Segment Open
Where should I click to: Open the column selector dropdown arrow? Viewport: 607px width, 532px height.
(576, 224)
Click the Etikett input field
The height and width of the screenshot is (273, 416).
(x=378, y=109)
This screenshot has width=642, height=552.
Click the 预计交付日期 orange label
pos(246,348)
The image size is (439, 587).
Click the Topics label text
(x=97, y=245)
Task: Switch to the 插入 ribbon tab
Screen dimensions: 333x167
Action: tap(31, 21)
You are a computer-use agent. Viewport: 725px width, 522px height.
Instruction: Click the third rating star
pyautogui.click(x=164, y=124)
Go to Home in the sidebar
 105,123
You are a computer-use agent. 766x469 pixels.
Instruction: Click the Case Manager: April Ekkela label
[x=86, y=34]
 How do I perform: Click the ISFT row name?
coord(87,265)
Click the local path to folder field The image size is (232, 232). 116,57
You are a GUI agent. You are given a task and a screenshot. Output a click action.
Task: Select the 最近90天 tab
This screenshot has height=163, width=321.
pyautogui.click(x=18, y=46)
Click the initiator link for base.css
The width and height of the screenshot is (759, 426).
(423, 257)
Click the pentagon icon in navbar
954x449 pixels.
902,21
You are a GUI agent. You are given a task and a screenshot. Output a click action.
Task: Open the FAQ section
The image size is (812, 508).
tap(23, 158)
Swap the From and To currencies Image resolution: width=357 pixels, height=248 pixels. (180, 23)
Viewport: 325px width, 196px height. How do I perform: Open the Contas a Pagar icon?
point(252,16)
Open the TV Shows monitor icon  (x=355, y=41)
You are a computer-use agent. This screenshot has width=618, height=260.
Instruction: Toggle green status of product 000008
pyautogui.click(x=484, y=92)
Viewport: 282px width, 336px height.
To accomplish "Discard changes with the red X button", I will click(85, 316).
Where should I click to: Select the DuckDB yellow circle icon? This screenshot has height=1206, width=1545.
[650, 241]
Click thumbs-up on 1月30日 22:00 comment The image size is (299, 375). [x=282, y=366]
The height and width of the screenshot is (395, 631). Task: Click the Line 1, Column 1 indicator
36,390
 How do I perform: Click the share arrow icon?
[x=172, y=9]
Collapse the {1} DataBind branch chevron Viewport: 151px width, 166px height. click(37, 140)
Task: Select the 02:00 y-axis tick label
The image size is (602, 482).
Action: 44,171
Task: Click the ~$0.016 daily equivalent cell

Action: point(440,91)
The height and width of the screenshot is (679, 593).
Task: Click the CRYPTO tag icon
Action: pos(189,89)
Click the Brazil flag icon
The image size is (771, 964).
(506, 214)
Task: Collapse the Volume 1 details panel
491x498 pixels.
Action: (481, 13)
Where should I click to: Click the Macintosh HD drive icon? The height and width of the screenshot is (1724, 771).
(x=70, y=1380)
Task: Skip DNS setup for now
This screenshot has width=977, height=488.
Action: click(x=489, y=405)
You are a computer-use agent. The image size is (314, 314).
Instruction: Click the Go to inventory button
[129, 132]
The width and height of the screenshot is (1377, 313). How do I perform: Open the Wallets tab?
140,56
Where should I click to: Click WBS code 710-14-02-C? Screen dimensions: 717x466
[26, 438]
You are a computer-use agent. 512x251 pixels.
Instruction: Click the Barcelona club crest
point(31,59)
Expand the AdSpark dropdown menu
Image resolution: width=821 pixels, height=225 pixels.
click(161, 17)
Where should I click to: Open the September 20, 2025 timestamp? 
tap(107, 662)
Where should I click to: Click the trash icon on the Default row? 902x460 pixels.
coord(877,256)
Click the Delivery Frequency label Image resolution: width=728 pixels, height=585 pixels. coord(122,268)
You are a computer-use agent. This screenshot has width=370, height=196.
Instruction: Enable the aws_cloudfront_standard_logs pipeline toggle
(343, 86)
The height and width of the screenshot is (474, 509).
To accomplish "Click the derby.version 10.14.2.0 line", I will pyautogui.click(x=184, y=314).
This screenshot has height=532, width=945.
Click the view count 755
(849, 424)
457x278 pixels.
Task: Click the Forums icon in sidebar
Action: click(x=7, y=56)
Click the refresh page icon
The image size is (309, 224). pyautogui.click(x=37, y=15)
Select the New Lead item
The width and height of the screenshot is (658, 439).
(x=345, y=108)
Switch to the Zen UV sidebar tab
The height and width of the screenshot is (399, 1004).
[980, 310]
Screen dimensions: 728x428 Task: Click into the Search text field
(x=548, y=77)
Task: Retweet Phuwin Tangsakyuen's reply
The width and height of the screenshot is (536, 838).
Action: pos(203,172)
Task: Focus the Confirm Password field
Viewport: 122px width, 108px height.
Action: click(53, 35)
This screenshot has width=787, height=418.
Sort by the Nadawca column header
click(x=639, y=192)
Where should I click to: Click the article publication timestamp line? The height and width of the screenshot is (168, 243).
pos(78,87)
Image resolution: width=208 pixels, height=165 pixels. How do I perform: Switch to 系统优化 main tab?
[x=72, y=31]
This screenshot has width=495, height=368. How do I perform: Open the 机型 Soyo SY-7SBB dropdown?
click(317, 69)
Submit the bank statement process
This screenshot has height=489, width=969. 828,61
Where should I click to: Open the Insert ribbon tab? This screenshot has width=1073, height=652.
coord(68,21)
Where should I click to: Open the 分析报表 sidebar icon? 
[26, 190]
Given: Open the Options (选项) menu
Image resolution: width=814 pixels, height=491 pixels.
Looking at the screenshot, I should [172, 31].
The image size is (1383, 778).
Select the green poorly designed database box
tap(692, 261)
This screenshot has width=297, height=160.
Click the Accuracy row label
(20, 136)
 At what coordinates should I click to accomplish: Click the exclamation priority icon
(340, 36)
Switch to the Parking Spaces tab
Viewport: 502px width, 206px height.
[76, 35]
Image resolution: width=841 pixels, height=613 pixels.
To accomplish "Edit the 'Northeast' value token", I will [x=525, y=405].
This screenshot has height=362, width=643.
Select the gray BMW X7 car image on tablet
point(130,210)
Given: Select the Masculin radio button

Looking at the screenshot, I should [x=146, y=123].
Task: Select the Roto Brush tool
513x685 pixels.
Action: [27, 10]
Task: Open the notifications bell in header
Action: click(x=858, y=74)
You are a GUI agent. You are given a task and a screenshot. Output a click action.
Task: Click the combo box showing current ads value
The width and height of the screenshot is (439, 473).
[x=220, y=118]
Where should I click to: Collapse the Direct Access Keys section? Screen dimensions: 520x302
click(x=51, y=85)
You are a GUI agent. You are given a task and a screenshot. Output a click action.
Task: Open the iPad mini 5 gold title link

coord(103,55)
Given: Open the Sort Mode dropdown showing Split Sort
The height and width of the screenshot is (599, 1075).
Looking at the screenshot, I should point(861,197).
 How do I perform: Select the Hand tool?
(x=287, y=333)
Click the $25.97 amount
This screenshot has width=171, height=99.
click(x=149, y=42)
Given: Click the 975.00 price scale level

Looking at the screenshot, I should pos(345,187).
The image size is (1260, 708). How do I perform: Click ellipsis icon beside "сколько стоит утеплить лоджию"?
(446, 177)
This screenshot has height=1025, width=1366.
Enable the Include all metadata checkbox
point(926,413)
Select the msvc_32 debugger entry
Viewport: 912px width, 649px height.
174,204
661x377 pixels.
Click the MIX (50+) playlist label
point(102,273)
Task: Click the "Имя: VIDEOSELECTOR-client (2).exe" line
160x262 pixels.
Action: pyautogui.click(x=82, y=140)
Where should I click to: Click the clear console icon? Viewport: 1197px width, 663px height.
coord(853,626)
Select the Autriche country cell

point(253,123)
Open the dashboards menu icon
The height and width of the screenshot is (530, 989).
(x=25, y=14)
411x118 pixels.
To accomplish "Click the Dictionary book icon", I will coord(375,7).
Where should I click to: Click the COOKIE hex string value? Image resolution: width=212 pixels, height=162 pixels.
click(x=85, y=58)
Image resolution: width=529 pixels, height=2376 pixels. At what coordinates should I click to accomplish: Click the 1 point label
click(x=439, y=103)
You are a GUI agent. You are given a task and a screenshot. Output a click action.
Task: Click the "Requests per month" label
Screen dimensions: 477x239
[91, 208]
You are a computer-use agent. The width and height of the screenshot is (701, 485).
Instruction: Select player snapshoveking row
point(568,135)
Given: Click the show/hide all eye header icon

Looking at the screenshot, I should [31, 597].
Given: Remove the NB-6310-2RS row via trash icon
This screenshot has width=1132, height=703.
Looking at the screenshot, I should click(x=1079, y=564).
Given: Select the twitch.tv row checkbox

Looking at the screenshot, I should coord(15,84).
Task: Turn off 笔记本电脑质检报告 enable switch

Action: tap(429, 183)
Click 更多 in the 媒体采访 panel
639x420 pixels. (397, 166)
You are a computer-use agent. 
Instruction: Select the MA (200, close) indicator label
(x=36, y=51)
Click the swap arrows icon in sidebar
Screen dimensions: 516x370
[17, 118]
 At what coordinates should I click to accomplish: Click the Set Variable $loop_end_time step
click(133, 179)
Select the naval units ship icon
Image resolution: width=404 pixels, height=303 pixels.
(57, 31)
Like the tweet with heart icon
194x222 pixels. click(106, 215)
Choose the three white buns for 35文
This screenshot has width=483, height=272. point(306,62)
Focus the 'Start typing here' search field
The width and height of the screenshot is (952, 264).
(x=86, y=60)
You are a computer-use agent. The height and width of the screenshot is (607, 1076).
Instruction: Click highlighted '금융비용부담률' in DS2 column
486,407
Segment Closed
Task goal: Would you count the lines in the data that contain the word "computer" and state only the number?

Problem solution: 9